Integrating these new quantum-safe KEMs into your workflows is designed to be a straightforward process using the Cloud KMS API. You can find detailed instructions and code samples in the official Cloud KMS documentation. Our underlying implementations will be available as part of Google’s open-source cryptographic libraries, BoringCrypto and Tink, to ensure full transparency.
The post-quantum road ahead
The migration to post-quantum cryptography is a marathon, not a sprint. This preview of post-quantum KEMs in Cloud KMS is a critical building block that can enable you to start preparing your applications for a quantum-safe future.
To make this transition easier, our open-source library Tink will provide support for Hybrid Public Key Encryption (HPKE) offering a more user-friendly way to integrate these KEMs in languages such as Java, C++, Golang, and Python. For some of these languages, this will be ready by the end of this year.
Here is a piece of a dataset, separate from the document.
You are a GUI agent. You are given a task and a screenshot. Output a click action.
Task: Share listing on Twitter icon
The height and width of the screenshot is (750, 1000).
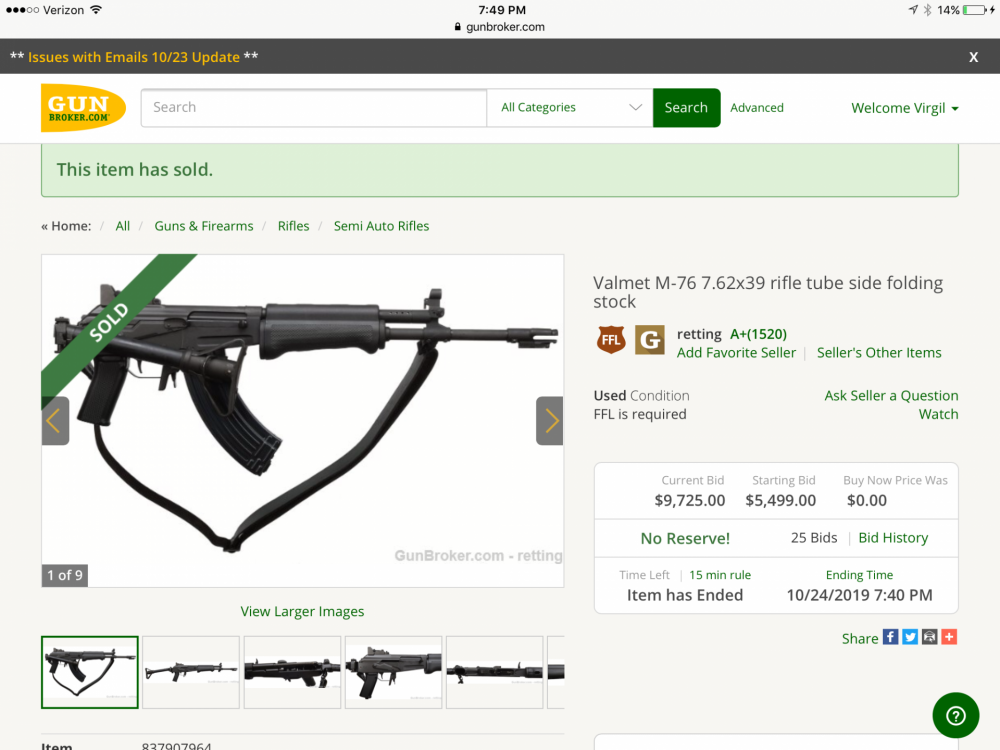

In the meantime, direct use of the KEMs in Cloud KMS is available for developers with deep cryptographic expertise. To provide more protection against Harvest Now, Decrypt Later attacks, Google Cloud is upgrading its infrastructure to use post-quantum cryptography for connections, with this capability expected to be fully available in 2026.
Our work in this space is ongoing. We are committed to keeping pace with developments in post-quantum cryptography, including future standards from NIST, and we plan to adapt to any changes in the quantum cryptanalytic landscape. While the industry continues to develop standards for hybrid digital signatures, we are actively monitoring progress and may offer support for such schemes as consensus emerges.
We encourage you to explore these new capabilities in Cloud KMS and begin the process of making your applications quantum-safe. We welcome your feedback and are eager to collaborate with you on your specific cryptographic needs.